After two months of near-inactivity, the Gulf’s primary bond market is open for business again with two issues in one week, but pricing levels suggest the market may for now remain prohibitively expensive for some issuers.
On Wednesday, Bahrain sold $1.5 billion in 10-year sovereign bonds at a yield of 6.20 percent. It conducted investor meetings last month but then held off issuing, waiting for some stability to return to global markets after a panic caused by the prospect of tighter U.S. monetary policy.
Its gamble paid off; yields have fallen back globally and by issuing this week, Bahrain gained a first-mover advantage, satisfying pent-up demand. During the market’s two-month hiatus, a $630 million aircraft leasing deal from Emirates airline was the only major activity in the Gulf.

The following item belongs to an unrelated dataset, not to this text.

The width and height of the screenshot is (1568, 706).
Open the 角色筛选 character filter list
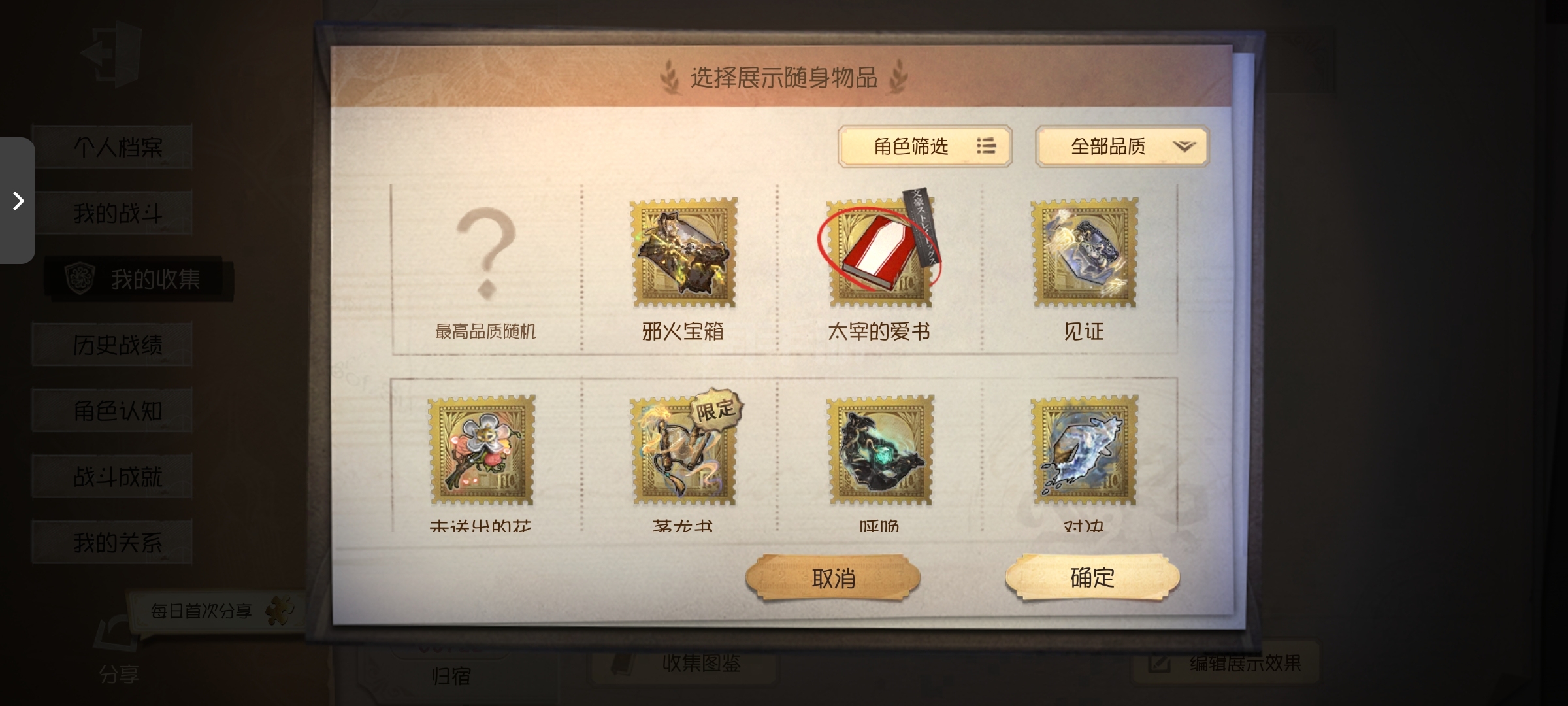(924, 146)
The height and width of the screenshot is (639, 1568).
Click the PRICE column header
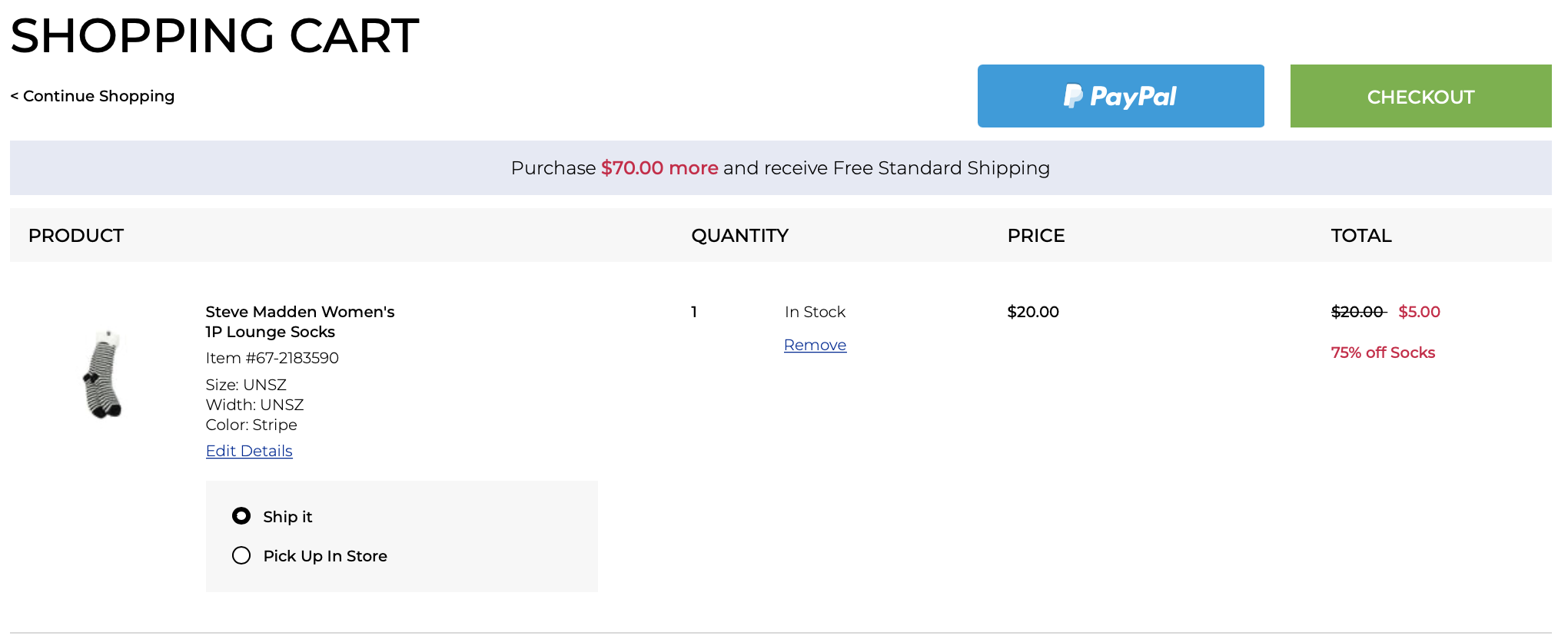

Order books for the Bahraini bond swelled to near $8 billion by the early afternoon in London on Wednesday.
But the fact that Bahrain provided very high initial yield guidance of 6.50 percent suggested it was not totally confident of demand. And Bahrain ultimately attached an attractive new-issue premium to the deal of between 20 and 35 basis points, depending on the method used to calculate it.
On Thursday, Abu Dhabi’s Shuweihat 2 (S2) power and water plant was expected to price a project bond worth up to $825 million, after the deal was announced on Tuesday.
But initial price guidance was set at 6.25 percent on Tuesday before being tightened to 6.0-6.125 percent on Thursday afternoon, again suggesting issuers feel the need to offer attractive concessions.
“Issuers have to be nimble and take advantage of these windows of opportunity when they present themselves,” said Chavan Bhogaita, head of markets strategy at National Bank of Abu Dhabi.
“These deals will be something of a litmus test to see whether investors are demanding a higher premium in the context of the ongoing uncertainty regarding the Fed’s stance on QE and other macro issues.”
PREMIUM
Earlier this year several Gulf issuers, managed to price new issues inside their existing yield curves because buyers were so desperate to enhance their returns in a global low-yield environment.
Because of its fiscal and current account surpluses and its currency pegs to the U.S. dollar, the Gulf has outperformed most emerging markets over the past two months. But this week’s issues indicate the days of near-zero or negative new-issue premiums are over.
Bahrain’s new issue premium of 20-35 bps on its latest bond compares with 7.5-12.5 bps when it issued in July 2012 a $1.5 billion, 6.125 percent bond maturing in 2022.
The country’s sovereign bonds have been among the worst-performing in the Gulf during the recent global volatility. The yield on the 2022 bond is up 172 basis points from May 22; spreads on Gulf Cooperation Council bonds widened about 60 bps on average in that period, according to the HSBC Nasdaq Dubai GCC conventional dollar bond index.
S2
S2, which is 54 percent owned by A3-rated Abu Dhabi National Energy Co. (Taqa), has none of the weaknesses of Bahrain – but the guidance on its project bond also represents a generous premium to investors.
Taqa’s $1.25 billion 2023 bond is the main point of reference. Differences in duration and structure mean calculating the new-issue premium involves guesswork, but the bond is trading at a Z-spread of about 179 bps, implying the premium for S2’s issue will be at least 50 bps.
The weighted average life of S2’s amortising bond is 21.1 years, with semi-annual repayments beginning from February 2032. The Z-spread is an expression of the TAQA bond’s spread over the U.S. Treasury curve.
The S2 bond is due to price on Thursday during New York hours, indicating U.S. investors are the target for the bond.
“This pricing will be attractive for them, especially as high-yield bonds in the U.S. are trading around 6 percent on average. Of course, Shuweihat is not in their back yard, but it is investment grade and they know the Taqa name well,” a lead banker said.
Although this week’s two deals signal the Gulf market has reopened, issuers which rely more on demand from investors within the region, and which are less keen to raise cash quickly, may continue to hold off at least until after the end of the Ramadan fasting month in the second week of August.
One possible issuer is Dubai mall developer Majid Al Futtaim, which said on Thursday that it still planned to sell a hybrid bond that would partly fund its buyout of Carrefour’s stake in a joint venture. MAF delayed plans to raise at least $500 million from the bond in June.
“The magnitude of the order books for the Bahrain deal can be interpreted as showing that investors are willing to put money to work again,” NBAD’s Bhogaita said.
“Lower-rated issuers may remain a little nervous of coming to the market until there is real evidence of the investor appetite having returned.”